Pembangunan Rumah Apung di Demak Capai 70 Persen, Bantuan Baru Disiapkan

Rumah apung

Pembangunan rumah apung di Desa Timbulsloko, Demak, jadi harapan baru bagi warga yang bertahun-tahun terdampak rob. Foto: Sm

ARUSUTAMA.com : Upaya penanganan rob di Kabupaten Demak terus berlanjut. Pemerintah Kabupaten (Pemkab) Demak bersama Pemerintah Provinsi Jawa Tengah dan mitra swasta berkomitmen mempercepat penyediaan hunian layak bagi warga terdampak.

Data terbaru menunjukkan, pembangunan rumah apung di Desa Timbulsloko, Kecamatan Sayung, yang merupakan tahap pertama bantuan dari Pemerintah Provinsi Jawa Tengah, telah mencapai 70 persen progres fisik. Tiga unit rumah apung tipe 36 kini hampir selesai dibangun dan diperkirakan segera bisa ditempati.

Bupati Demak, Eisti’anah, menegaskan bahwa Pemkab Demak juga akan menambah jumlah rumah apung melalui skema kerjasama dengan CSR Bank Jateng. Langkah ini melanjutkan bantuan sebelumnya yang bersumber dari kerjasama dengan akademisi dan CSR NBI.

“Antisipasi rob kita lakukan secara parsial dengan prioritas mendesak, salah satunya rumah apung. Di perubahan anggaran ini, kita sudah kerjasama dengan Bank Jateng agar jumlah rumah apung bisa bertambah,” kata Eisti’anah, Rabu (20/8/2025).

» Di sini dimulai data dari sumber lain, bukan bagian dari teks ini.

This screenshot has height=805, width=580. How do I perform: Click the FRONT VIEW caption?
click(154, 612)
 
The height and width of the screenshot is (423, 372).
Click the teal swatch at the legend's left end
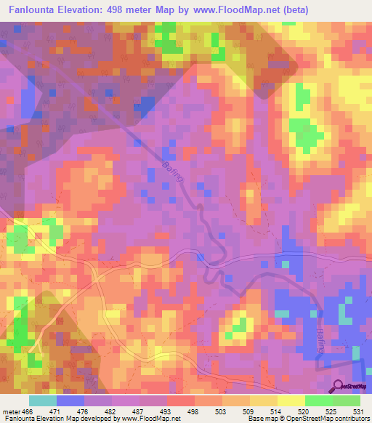[x=42, y=401]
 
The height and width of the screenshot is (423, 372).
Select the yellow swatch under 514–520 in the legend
[x=291, y=401]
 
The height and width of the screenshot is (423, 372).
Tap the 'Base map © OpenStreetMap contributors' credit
[x=308, y=418]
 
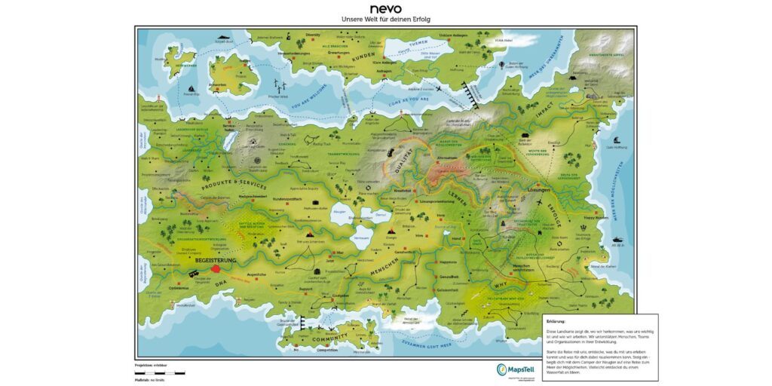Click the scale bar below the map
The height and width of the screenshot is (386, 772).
tap(160, 372)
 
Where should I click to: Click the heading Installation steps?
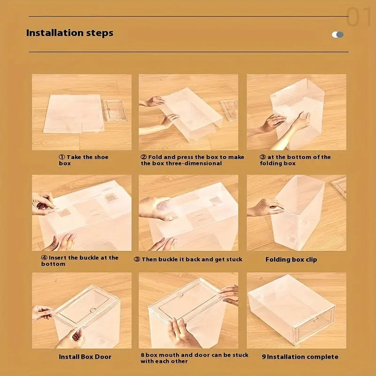[x=70, y=33]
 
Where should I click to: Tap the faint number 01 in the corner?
[x=360, y=17]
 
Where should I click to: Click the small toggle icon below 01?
[x=337, y=34]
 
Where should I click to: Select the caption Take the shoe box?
[x=78, y=160]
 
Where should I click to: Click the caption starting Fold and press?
[x=193, y=160]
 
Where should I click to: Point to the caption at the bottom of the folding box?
[x=295, y=160]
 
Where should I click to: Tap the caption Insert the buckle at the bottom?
[x=79, y=260]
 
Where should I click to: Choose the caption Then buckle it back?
[x=188, y=259]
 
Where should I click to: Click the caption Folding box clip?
[x=291, y=259]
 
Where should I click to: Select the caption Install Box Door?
[x=85, y=357]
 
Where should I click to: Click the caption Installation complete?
[x=300, y=357]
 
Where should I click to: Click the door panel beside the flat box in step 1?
[x=115, y=110]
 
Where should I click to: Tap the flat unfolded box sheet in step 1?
[x=73, y=113]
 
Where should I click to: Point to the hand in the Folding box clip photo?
[x=266, y=207]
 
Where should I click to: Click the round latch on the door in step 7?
[x=93, y=310]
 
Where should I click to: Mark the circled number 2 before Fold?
[x=144, y=157]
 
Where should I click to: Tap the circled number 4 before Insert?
[x=44, y=258]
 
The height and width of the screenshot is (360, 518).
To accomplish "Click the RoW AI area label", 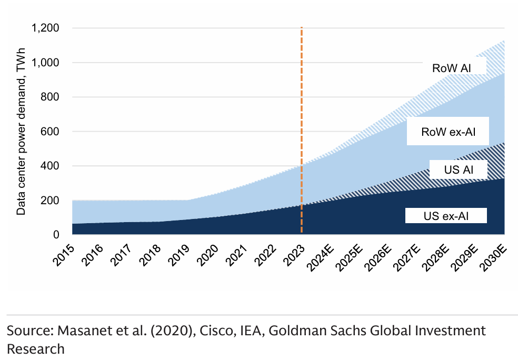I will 451,68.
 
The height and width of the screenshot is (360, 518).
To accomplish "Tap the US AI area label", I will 457,171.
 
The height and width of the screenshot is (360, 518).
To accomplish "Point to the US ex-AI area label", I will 446,215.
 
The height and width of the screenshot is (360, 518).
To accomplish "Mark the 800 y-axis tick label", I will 51,97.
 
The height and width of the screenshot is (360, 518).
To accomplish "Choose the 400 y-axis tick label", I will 51,166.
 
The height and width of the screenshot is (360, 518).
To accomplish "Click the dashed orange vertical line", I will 301,132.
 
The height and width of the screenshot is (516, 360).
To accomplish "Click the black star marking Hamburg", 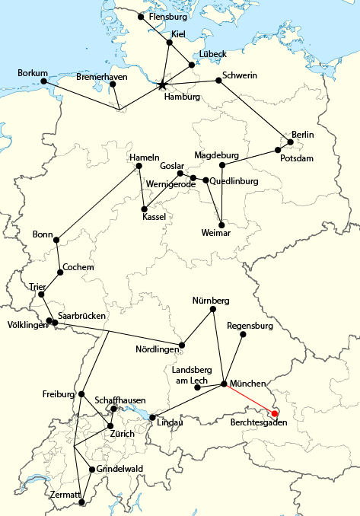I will point(162,85).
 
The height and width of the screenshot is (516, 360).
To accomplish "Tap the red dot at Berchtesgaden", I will point(276,413).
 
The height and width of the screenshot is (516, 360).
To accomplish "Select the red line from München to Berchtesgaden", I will point(250,398).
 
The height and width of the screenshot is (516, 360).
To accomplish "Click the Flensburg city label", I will point(168,15).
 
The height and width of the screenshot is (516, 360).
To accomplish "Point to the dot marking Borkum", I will point(44,81).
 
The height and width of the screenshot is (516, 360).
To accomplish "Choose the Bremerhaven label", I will point(101,78).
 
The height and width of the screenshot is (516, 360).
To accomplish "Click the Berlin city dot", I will point(290,142).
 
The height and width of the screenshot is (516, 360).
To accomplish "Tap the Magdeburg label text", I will point(216,155).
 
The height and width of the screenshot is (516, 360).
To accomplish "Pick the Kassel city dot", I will point(144,208).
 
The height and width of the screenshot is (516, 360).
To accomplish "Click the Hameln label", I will point(145,157).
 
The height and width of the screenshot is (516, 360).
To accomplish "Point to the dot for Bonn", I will point(56,239).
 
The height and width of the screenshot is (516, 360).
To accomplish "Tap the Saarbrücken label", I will point(81,315).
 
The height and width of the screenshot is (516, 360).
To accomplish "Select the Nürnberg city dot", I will point(213,309).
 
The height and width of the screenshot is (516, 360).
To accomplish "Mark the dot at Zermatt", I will point(82,502).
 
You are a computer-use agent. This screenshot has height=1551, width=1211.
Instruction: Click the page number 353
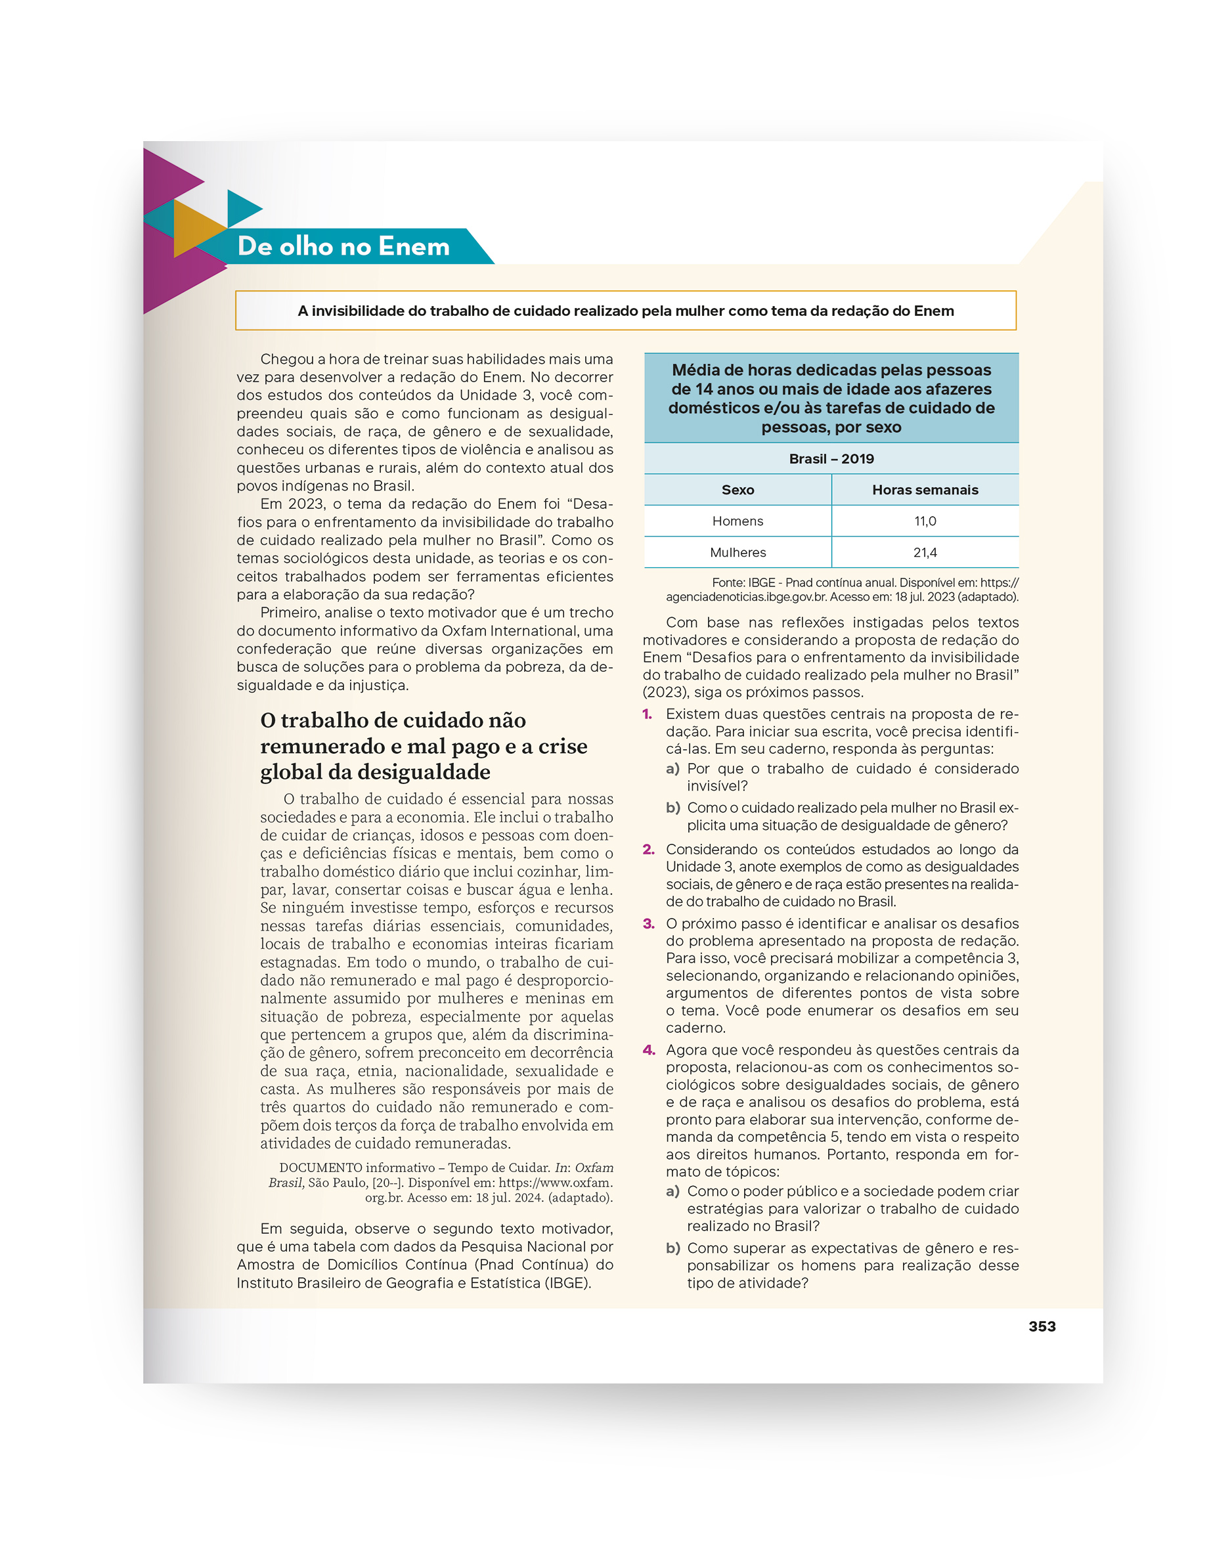pyautogui.click(x=1042, y=1326)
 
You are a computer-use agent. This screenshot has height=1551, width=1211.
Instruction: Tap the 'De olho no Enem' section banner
pyautogui.click(x=343, y=246)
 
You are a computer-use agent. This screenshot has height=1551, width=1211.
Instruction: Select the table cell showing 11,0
pyautogui.click(x=925, y=521)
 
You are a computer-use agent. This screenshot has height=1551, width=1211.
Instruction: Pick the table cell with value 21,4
pyautogui.click(x=925, y=552)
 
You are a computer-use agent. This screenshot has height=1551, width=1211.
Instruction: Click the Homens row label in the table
pyautogui.click(x=738, y=521)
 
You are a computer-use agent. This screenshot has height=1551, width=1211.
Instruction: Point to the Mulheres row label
pyautogui.click(x=738, y=552)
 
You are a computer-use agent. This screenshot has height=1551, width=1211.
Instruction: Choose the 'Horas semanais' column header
pyautogui.click(x=925, y=489)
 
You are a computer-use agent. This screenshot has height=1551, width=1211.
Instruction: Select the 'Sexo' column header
pyautogui.click(x=738, y=489)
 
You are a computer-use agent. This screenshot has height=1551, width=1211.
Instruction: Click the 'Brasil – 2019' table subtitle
pyautogui.click(x=831, y=459)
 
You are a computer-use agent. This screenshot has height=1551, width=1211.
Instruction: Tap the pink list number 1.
pyautogui.click(x=647, y=714)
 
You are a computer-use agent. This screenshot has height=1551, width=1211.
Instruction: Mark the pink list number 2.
pyautogui.click(x=648, y=849)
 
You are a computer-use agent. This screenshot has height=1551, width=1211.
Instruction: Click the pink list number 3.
pyautogui.click(x=648, y=923)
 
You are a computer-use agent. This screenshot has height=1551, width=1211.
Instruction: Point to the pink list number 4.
pyautogui.click(x=648, y=1049)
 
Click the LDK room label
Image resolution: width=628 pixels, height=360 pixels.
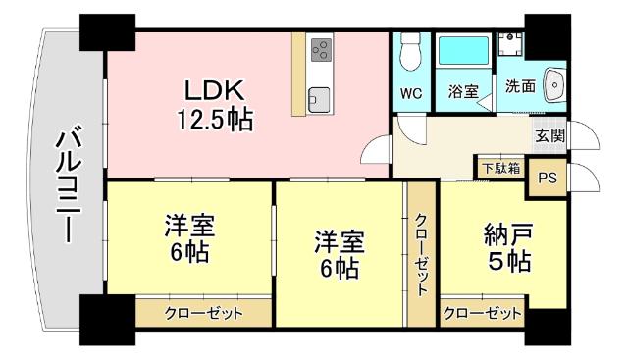[x=214, y=90]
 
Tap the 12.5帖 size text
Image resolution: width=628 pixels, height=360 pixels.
[x=214, y=120]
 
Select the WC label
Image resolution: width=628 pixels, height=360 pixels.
[x=412, y=94]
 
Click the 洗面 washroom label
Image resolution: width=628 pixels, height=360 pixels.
[x=520, y=86]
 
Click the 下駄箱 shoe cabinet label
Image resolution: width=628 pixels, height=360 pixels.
[x=500, y=168]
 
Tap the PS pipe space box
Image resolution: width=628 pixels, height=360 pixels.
[x=548, y=178]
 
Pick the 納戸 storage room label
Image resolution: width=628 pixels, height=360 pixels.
[x=508, y=237]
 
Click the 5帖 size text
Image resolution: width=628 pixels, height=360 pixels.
[x=508, y=263]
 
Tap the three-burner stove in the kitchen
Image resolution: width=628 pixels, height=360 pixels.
[x=320, y=48]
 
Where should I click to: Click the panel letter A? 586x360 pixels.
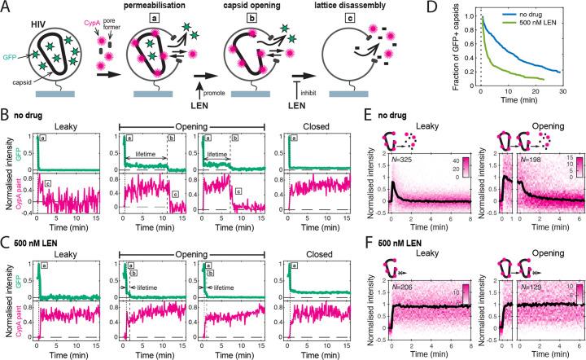pyautogui.click(x=6, y=7)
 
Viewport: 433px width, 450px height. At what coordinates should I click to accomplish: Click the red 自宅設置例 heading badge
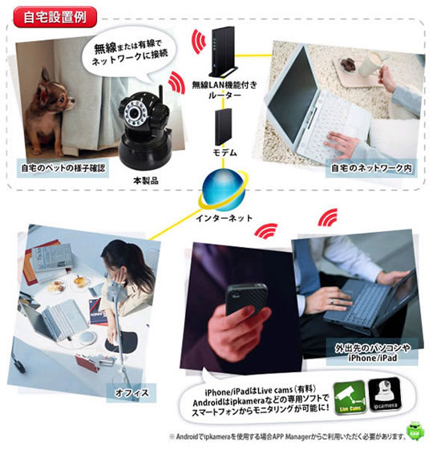click(55, 17)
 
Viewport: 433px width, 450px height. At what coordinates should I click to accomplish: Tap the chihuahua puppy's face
click(62, 97)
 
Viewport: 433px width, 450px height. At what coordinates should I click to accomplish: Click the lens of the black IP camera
click(134, 113)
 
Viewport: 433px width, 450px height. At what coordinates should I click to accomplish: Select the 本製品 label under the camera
click(146, 180)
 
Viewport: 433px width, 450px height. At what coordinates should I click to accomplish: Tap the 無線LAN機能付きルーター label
click(225, 90)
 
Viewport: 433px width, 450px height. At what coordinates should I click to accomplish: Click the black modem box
click(223, 127)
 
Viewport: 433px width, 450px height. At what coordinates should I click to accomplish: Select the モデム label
click(225, 152)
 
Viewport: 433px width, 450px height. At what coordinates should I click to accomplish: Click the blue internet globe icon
click(224, 190)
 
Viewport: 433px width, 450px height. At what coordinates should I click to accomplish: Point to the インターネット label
click(224, 218)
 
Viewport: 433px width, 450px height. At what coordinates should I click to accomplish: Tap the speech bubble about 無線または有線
click(129, 53)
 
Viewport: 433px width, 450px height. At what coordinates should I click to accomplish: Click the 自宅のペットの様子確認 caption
click(63, 168)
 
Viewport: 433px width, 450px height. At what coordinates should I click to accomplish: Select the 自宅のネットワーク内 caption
click(371, 168)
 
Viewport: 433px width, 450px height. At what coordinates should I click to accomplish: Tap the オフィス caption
click(132, 392)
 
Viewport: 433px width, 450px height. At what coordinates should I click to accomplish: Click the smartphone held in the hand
click(247, 299)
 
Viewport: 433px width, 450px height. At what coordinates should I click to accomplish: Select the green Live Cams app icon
click(350, 398)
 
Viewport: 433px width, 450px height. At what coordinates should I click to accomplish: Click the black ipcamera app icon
click(384, 395)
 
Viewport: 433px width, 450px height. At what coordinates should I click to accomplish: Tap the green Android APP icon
click(415, 431)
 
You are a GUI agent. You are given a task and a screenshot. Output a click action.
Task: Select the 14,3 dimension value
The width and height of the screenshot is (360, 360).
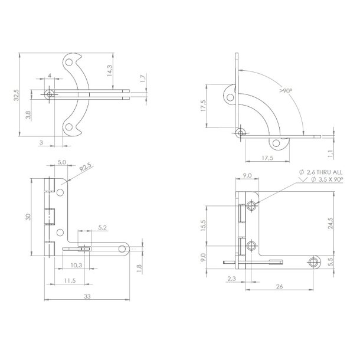[110, 71]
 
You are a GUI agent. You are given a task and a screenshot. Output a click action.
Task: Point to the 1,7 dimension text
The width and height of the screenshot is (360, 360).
[143, 78]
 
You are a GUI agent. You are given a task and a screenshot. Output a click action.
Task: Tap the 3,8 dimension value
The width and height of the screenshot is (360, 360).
[29, 115]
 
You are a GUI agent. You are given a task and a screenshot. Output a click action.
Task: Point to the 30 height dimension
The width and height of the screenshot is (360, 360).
[28, 217]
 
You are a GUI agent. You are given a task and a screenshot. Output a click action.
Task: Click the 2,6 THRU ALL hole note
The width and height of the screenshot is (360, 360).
[316, 171]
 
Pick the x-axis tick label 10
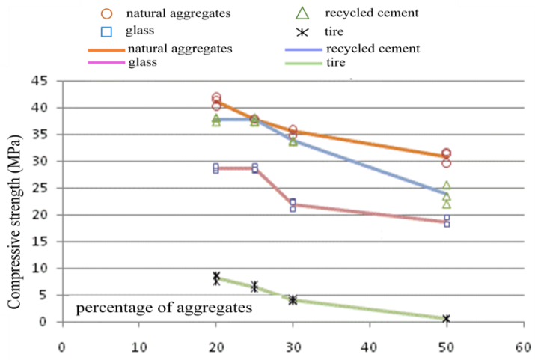point(139,347)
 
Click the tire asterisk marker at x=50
point(447,319)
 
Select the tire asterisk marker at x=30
point(293,300)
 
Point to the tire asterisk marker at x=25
point(255,287)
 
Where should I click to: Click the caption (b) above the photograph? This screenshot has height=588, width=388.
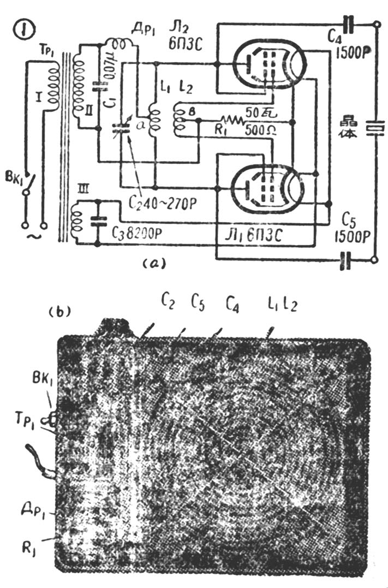(58, 312)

Meski begitu, tantangan tetap ada pada sisi pembiayaan. Saat ini, Pemkab Demak baru bisa memberikan dukungan maksimal Rp 50 juta per rumah, sementara kebutuhan pembangunan rumah apung diperkirakan mencapai Rp 100 juta lebih per unit.

Selain rumah apung, Pemkab Demak juga menyalurkan bantuan Rumah Unggul Sistem Panel Instan (Ruspin) yang ditujukan untuk warga korban bencana.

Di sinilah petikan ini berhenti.